I was basing this off of a Keffeler custom chopper that Cliff Stamp had made as I don't have much experience w/ using choppers other than my old Junglas. I'm glad I did though as it performs amazingly so far, with no vibration. I have a solid 6" sweetspot but the entire blade is usable and very comfortable to work with so far!
So it's M4 at 61rc ht by Peters. around .214 thick blade stock, 2 7/8" width (currently) and 12" blade length. Weighs 2 lbs, 4.6 oz. For the grind, it's a high saber flat grind, with a convex edge that is blended into the grind (so no shoulders). The convex edge terminates around 12-13 dps. I then finished with a 3um polished microbevel (which, as you know a high polish is ideal for chopping). I initially went for a 16 dps micro but was experiencing rolling/denting on a fallen pine so I re-set that to 18 dps which is performing superbly.
Regarding the handle... I wanted to go with a hidden tang design Dan's design did. I believe this was the key to really minimizing vibration and setting the balance where it needs to be (about .5" in front of the forward most part of the handle). I suppose the balance point could have been forward more, but I was using thinner blade stock which was probably the deciding factor. I wanted to go w/ micarta but didn't have enough in stock for this long of a handle (8 3/4 from tip to butt for a multi position grip) so I went with black g10 with orange liners (was able to get a little more fancy now that I got my milling machine
I wanted to make the handle removable in case I ever want to refinish the blade, so what I did was grease up the tang and glue everything together with epoxy so it's now one piece. When it was dried, I was able, with some work, to remove the blade from the handle and finish the blade. I wanted the epoxy to fill any voids, even though I had a pretty tight fit already. That way there will be no movement of the tang in the handle when chopping, and let me tell you, it's a tight fit now with zero play (even w/ out the flared tubing in). Upon final assembly I used .035" thick walled nickel tubing that I flared like busse scales have, which will both function to hold the handle to the tang but also allow for a forward or reverse lanyard hole (not sure if I want to use either yet so I made it available anyway).
I was able to get out and process some of a fallen pine tree near the house yesterday (not the hardest use I know). man... a blade this wide was a beast to grind after ht, even now the finish isn't super consistent on the grind but I'm not worried about it since It's my personal one and will be seeing a lot of use.
This was how I did it which I'm sure was different than dan did, but it worked for me!
In a forward grip I am able to get through a 1" piece of dried pine (no rot).

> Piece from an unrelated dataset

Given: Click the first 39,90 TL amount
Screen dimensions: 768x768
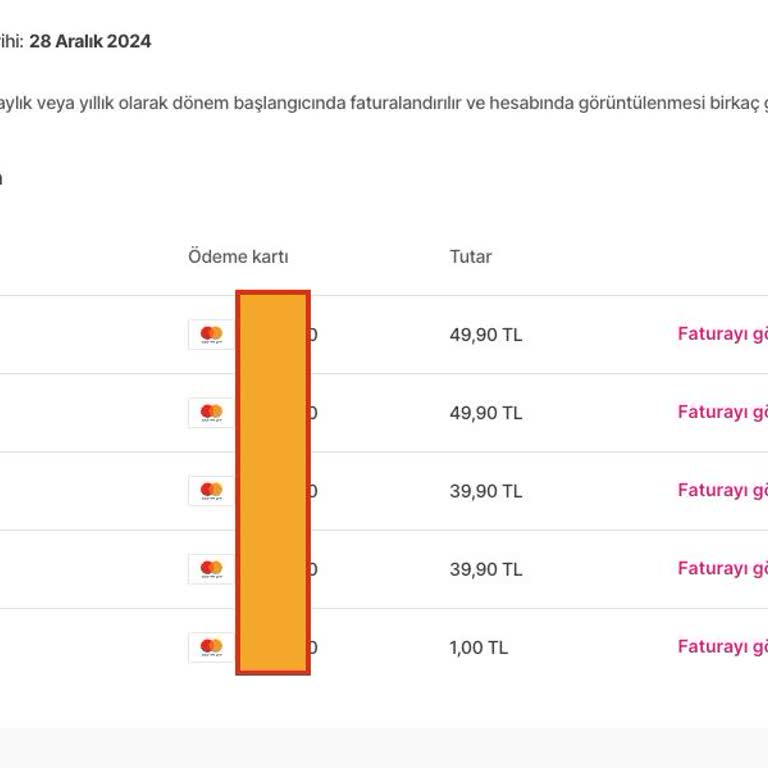Looking at the screenshot, I should click(485, 491).
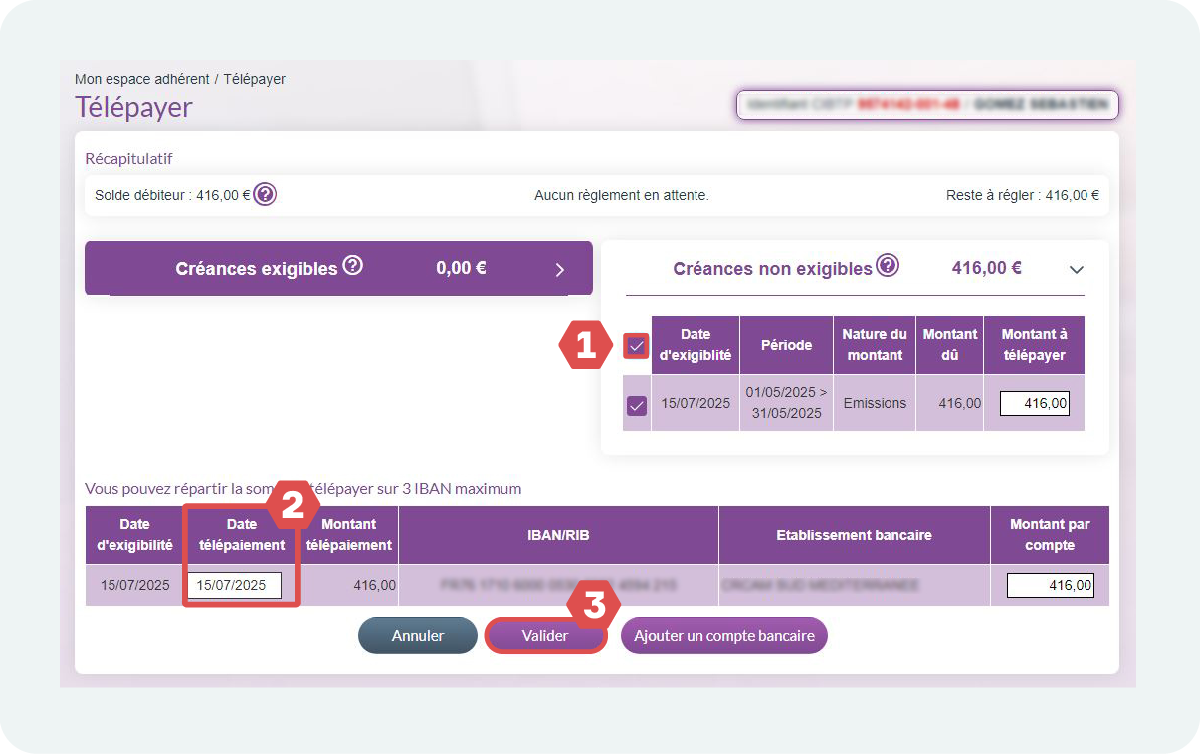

I didn't get a pic of the clean cut but here is another
in a reverse grip I am able to get through about a 1 5/8" piece but there may have been a little rot on one side possibly, not sure - I didn't have a ton of time to mess w/ it today.
The penetration is very high and very good in this knife. But the downfall is that in some thicker branches (2.5" range) I can get most of the way through in one chop but get some binding that I have to work at to remove - ah well - trade offs!!
in this final pic you can see the polished microbevel if you look closely, it held up really nicely - now I have to test it on some seasoned hickory or oak.